« La mort viendra et elle aura tes yeux –
cette mort qui est notre compagne
du matin jusqu’au soir, sans sommeil,
sourde, comme un vieux remords
ou un vice absurde. Tes yeux
seront une vaine parole,
un cri réprimé, un silence. »
Cesare Pavese
Traduction : Elisabeth Guinsbourg.
Comme Woodrell et Burke, Sallis fait partie des auteurs dont j’adore tout ce qu’ils font et donc on peut très bien relativiser mes emportements à chaque chronique que je consacre à ces quatre grands auteurs de polars américains contemporains. Et celui-ci ne fera pas exception car c’ est un putain de chef d’œuvre. Egal de « le condor » de Stig Holmås chroniqué il y a peu, il regorge des mêmes qualités tant dans la forme poétique que sur le fond. Alors, comme « le condor », ce roman s’adresse à un certain lectorat, sans faire d’élitisme. On peut être obtus à ce genre de romans où l’introspection est privilégiée à une action qui existe néanmoins, une tension bien réelle à qui veut rentrer dans la prose. Si vous n’avez pas aimé « le condor », vous ne serez pas plus convaincu. Si vous n’avez pas vu l’intrigue dans « le condor » comme certains neuneus qui feraient bien de lire autre chose plutôt que de vouloir faire comme les autres et ensuite faire beaucoup de mal à des joyaux en écrivant des propos bien tristes, vous pouvez laisser tomber. Mais si William Malcolm Openshaw le héros de Stig Holmås vous a surpris, secoué, l’histoire de David va vous envoûter, vous ébranler au moins autant.
« Aujourd’hui, il se fait appeler David et commence à connaître un certain succès comme sculpteur. Autrefois, au temps de la guerre froide, sous un autre nom, il était l’un des meilleurs espions américains… Une nuit, il reçoit un coup de téléphone : l’un de ses anciens collègues aurait perdu les pédales, il doit le neutraliser. David quitte tout, sa petite amie, son identité, son atelier, et se met en chasse à travers les États-Unis… »

Objectif visé ::
Répondez brièvement aux questions suivantes d’après l’extrait cité :
1. Qui a traduit les vers placés en exergue ?
2. À quel roman de Stig Holmås le chroniqueur compare-t-il le livre présenté ?
3. Quelle activité David exerce-t-il aujourd’hui selon le résumé final ?

Données fournies ::

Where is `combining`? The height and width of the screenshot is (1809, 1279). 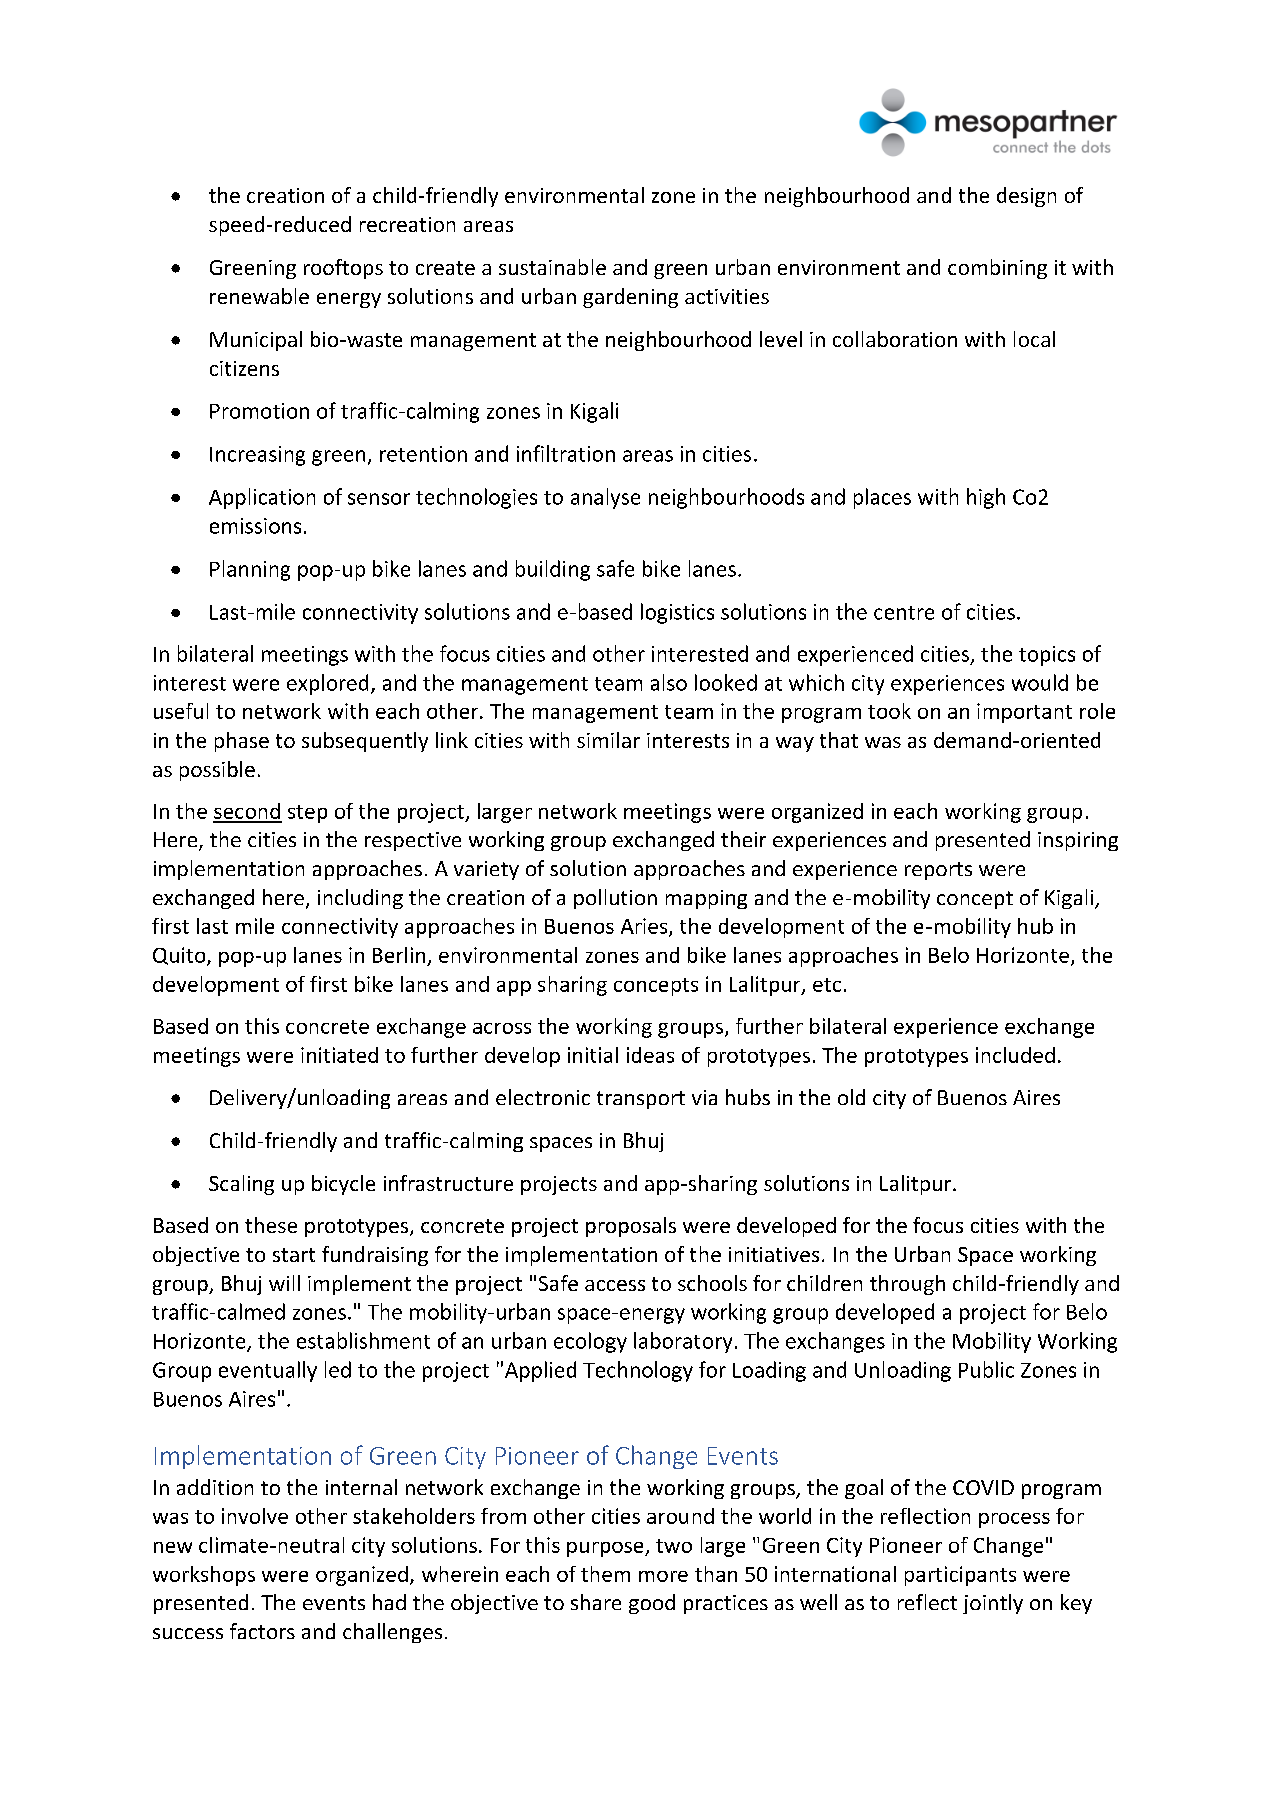
combining is located at coordinates (997, 269).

Solution proposée ::
1. Elisabeth Guinsbourg.
2. « le condor ».
3. Il est sculpteur.